> **Data extract**
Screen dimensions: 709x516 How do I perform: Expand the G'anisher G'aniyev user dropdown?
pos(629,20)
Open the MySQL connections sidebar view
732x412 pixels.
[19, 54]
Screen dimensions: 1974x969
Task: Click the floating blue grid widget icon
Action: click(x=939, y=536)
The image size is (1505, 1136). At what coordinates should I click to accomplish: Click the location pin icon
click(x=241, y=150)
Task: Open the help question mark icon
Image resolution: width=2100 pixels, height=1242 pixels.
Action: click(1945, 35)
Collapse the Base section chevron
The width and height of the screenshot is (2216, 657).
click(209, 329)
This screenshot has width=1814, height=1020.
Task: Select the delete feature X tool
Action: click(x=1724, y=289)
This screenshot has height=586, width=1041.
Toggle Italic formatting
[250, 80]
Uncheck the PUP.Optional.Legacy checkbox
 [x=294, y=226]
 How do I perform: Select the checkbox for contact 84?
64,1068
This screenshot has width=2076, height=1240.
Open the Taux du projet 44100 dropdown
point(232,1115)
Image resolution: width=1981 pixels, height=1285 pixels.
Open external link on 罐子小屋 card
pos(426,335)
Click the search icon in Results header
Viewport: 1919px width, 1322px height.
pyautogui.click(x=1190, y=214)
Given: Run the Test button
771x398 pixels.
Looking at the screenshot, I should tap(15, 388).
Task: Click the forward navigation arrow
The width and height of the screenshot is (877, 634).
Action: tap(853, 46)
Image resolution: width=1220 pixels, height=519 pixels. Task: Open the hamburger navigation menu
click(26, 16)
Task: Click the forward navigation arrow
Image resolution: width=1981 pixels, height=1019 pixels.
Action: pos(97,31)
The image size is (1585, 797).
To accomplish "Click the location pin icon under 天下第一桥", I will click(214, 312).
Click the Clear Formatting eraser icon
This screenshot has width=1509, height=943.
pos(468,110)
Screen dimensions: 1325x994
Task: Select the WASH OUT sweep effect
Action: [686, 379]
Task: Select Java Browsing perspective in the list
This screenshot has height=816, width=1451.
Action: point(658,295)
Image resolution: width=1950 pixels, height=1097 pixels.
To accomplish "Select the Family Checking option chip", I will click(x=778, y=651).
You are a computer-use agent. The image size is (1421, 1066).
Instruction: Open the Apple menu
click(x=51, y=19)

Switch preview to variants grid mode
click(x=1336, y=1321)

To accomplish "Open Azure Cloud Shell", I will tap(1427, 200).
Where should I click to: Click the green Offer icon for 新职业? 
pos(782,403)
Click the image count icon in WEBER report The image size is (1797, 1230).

> **Work required**
Copy each line in the entries above where the word "will" shows up.

> **Result of the task**
To accomplish "Click the location pin icon under 天下第一桥", I will click(214, 312).
To accomplish "Select the Family Checking option chip", I will click(x=778, y=651).
To accomplish "Open Azure Cloud Shell", I will tap(1427, 200).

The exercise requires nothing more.